- What is being asked -
Copy out exactly the lines from the one containing "At what coordinates should I click to accomplish: Select" to the last line of the records below, both included, and leave out any pictures.
=== Information ===
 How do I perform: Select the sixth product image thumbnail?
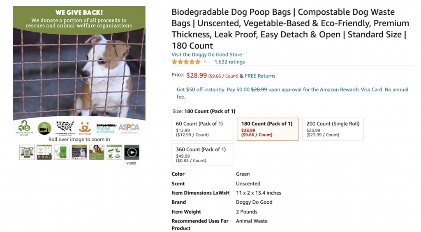click(114, 152)
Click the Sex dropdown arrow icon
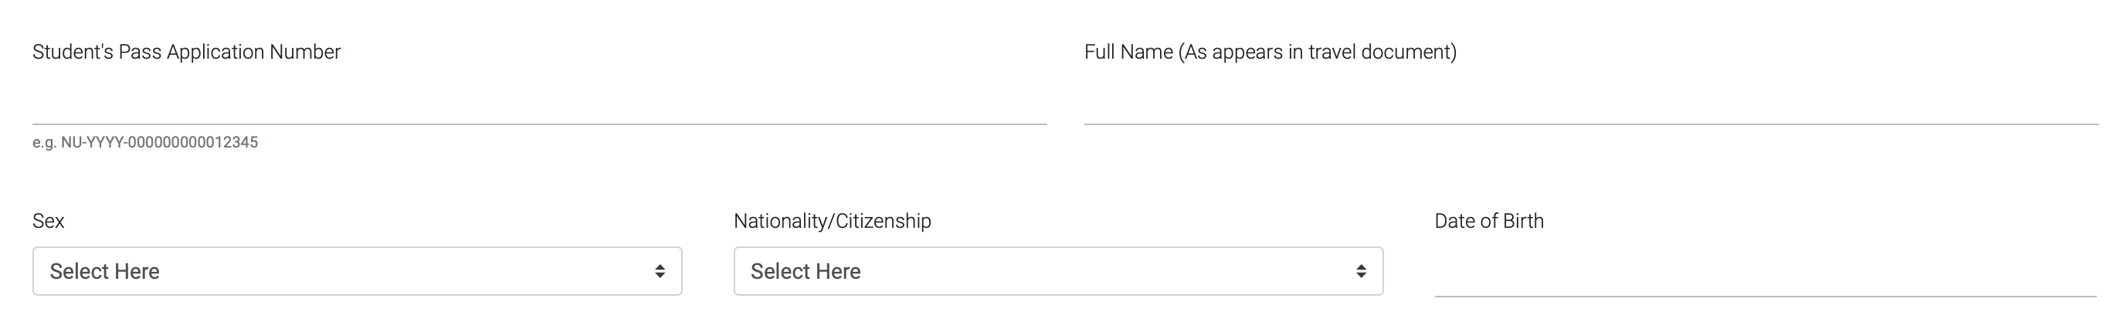This screenshot has width=2110, height=329. click(x=659, y=271)
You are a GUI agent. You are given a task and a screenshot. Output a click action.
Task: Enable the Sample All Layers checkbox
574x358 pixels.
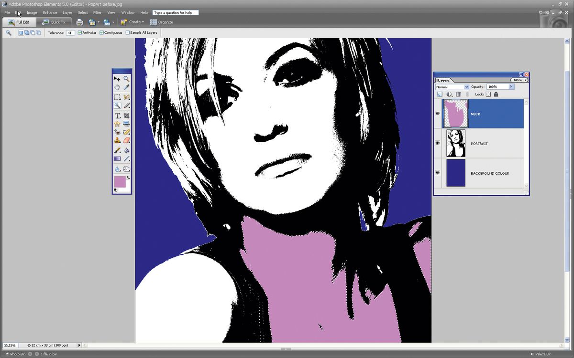128,32
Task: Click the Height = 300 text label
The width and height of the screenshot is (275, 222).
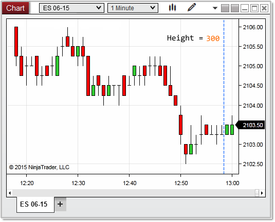Action: pos(193,38)

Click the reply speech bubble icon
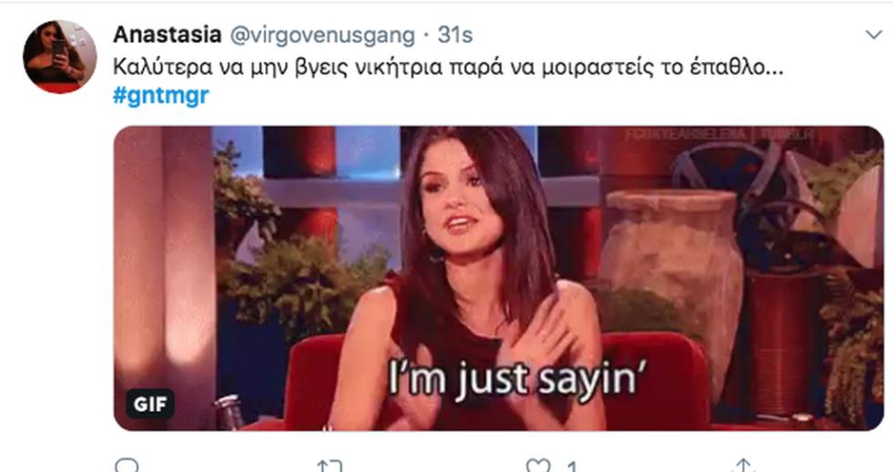[126, 466]
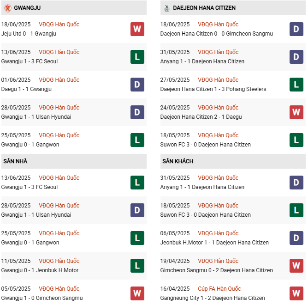Click the W badge for Daejeon 2-1 Daegu
The image size is (308, 305).
tap(296, 112)
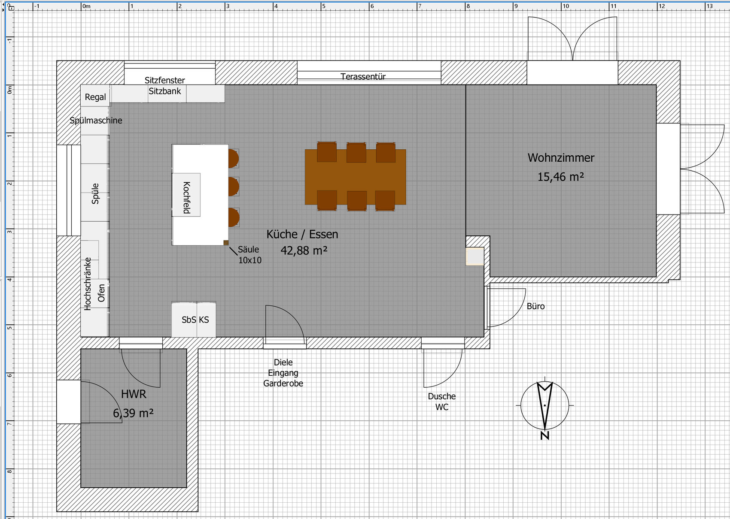This screenshot has width=730, height=519.
Task: Click the middle bar stool at island
Action: (233, 187)
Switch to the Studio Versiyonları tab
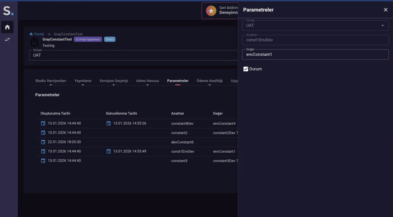Screen dimensions: 393x217 click(x=51, y=81)
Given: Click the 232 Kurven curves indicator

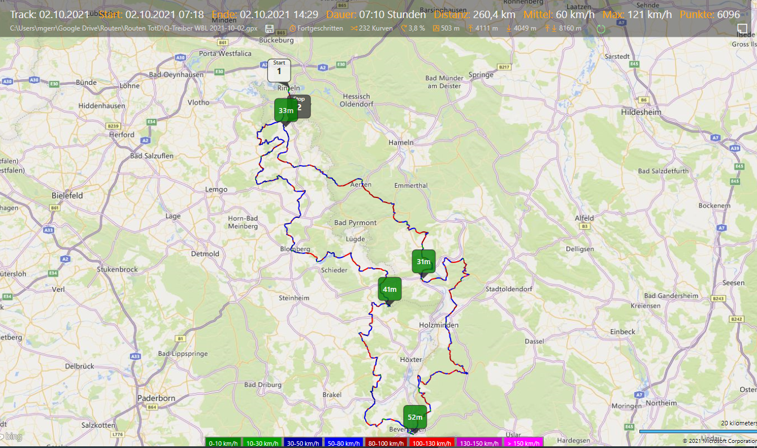Looking at the screenshot, I should pos(371,28).
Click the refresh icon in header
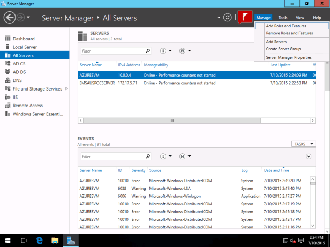This screenshot has width=330, height=247. tap(228, 18)
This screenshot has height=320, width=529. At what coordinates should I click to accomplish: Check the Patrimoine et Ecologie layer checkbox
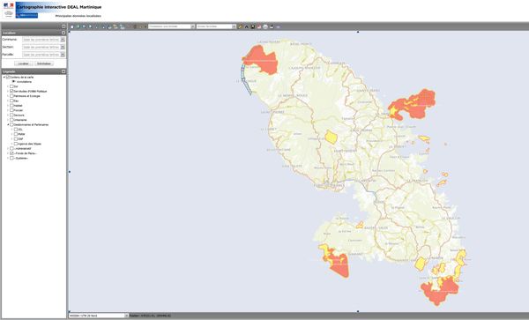11,96
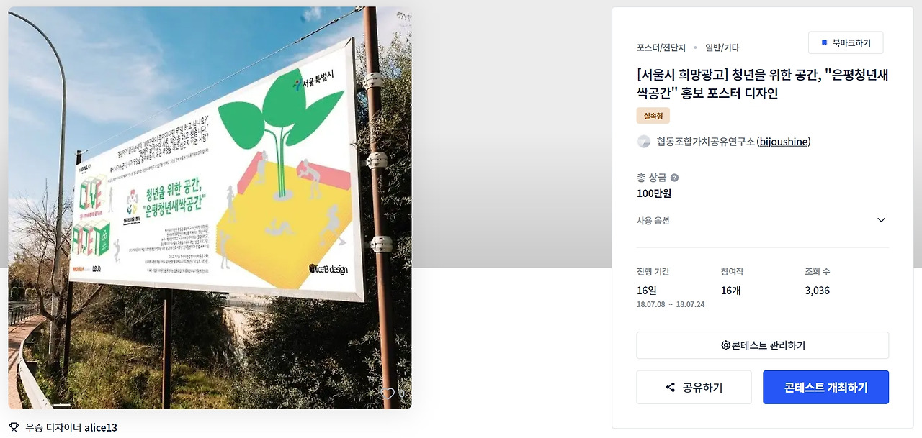Expand the 사용 옵션 chevron arrow

881,220
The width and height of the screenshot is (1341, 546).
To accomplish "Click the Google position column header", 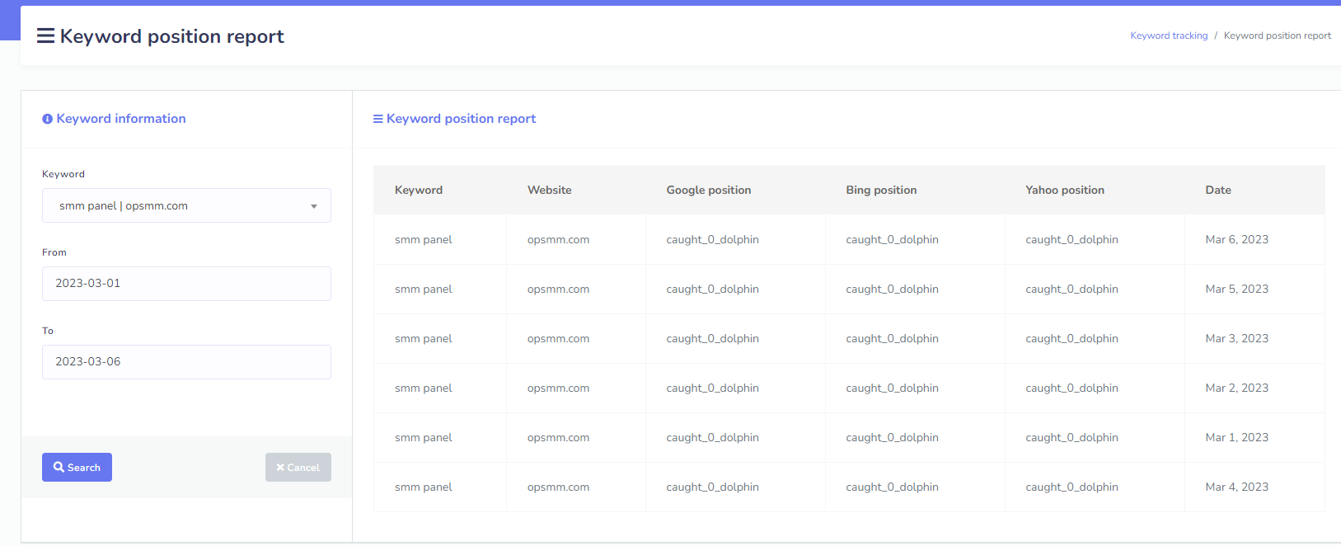I will pyautogui.click(x=708, y=190).
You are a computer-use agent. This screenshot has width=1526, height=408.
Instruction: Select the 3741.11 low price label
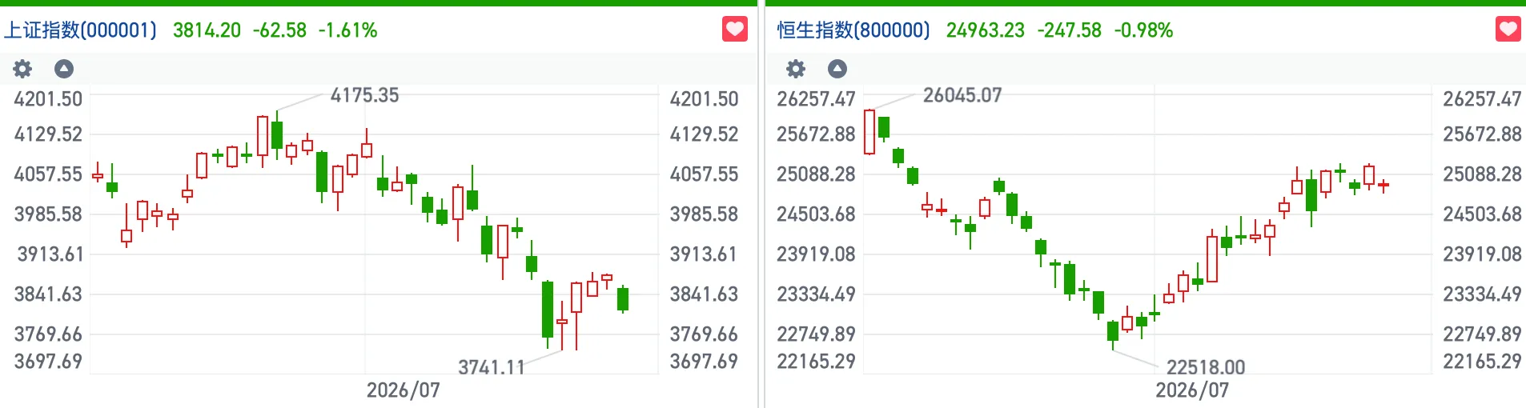(x=492, y=367)
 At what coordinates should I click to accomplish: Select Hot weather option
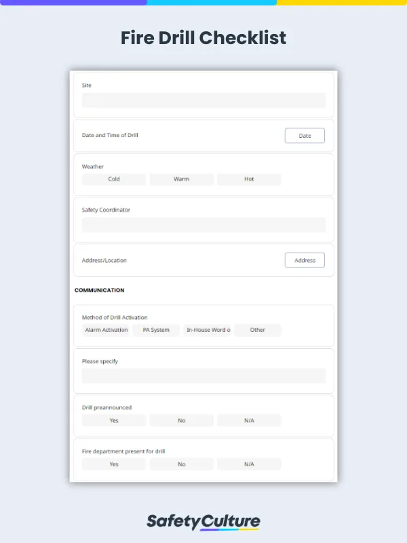(249, 179)
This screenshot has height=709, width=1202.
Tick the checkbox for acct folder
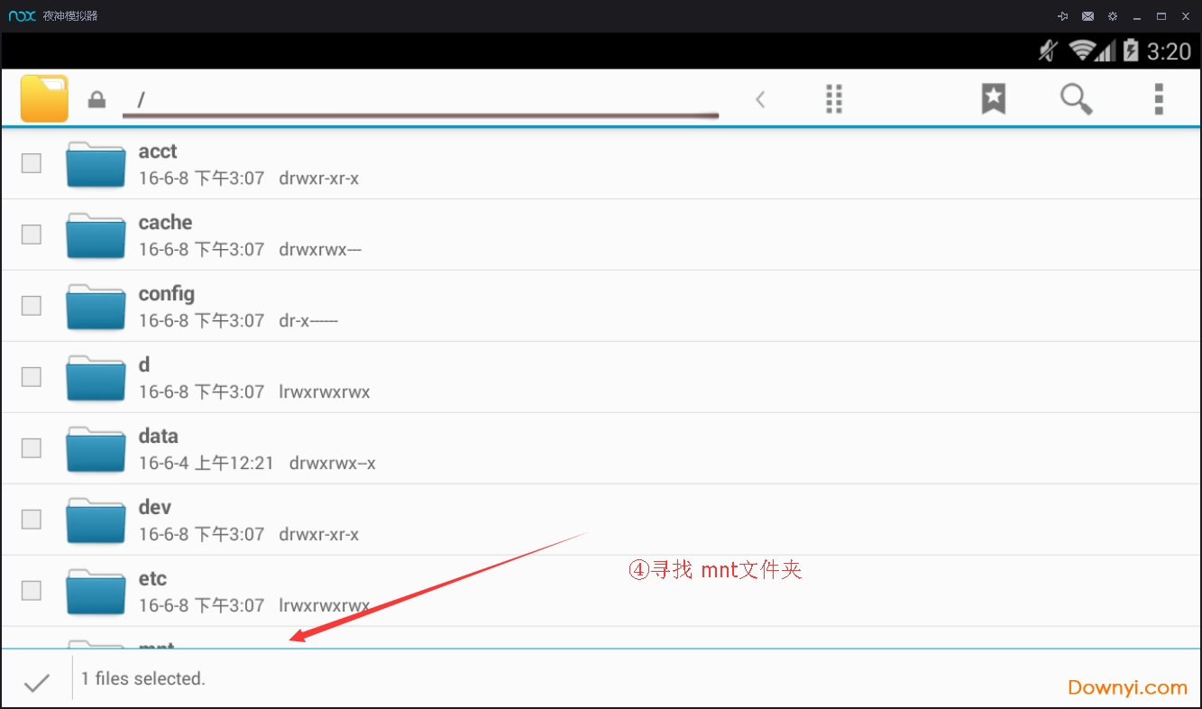point(32,163)
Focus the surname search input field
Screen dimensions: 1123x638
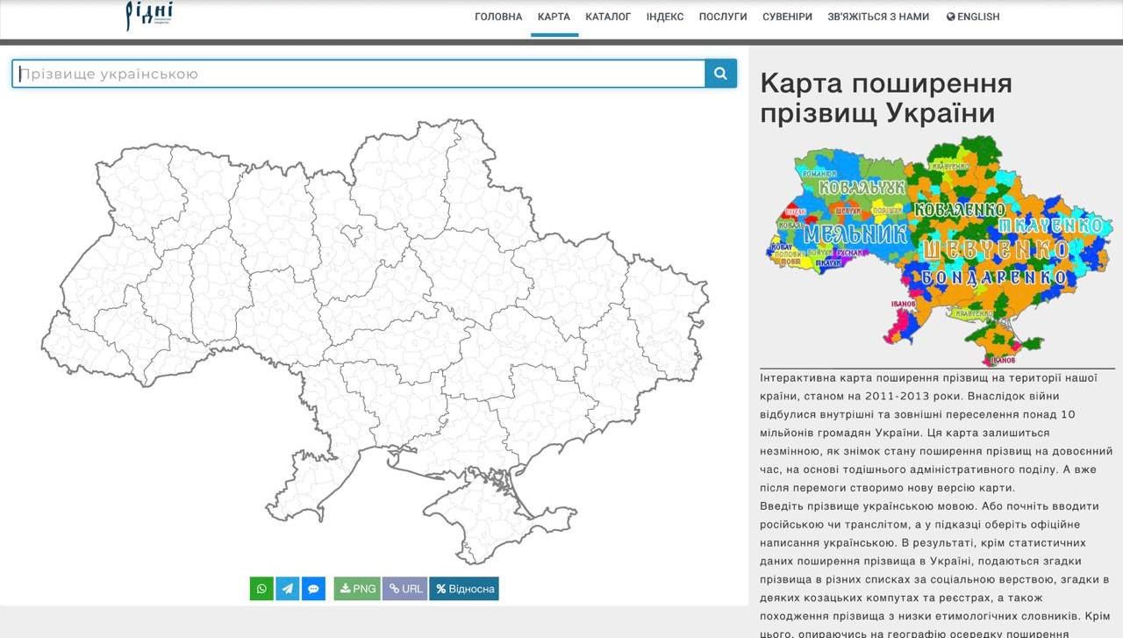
===
- Reply to the exercise -
 At what coordinates should I click to accomplish: Select Hot weather option
(249, 179)
This screenshot has height=709, width=1202.
Tick the checkbox for acct folder
point(32,163)
Focus the surname search input field
Screen dimensions: 1123x638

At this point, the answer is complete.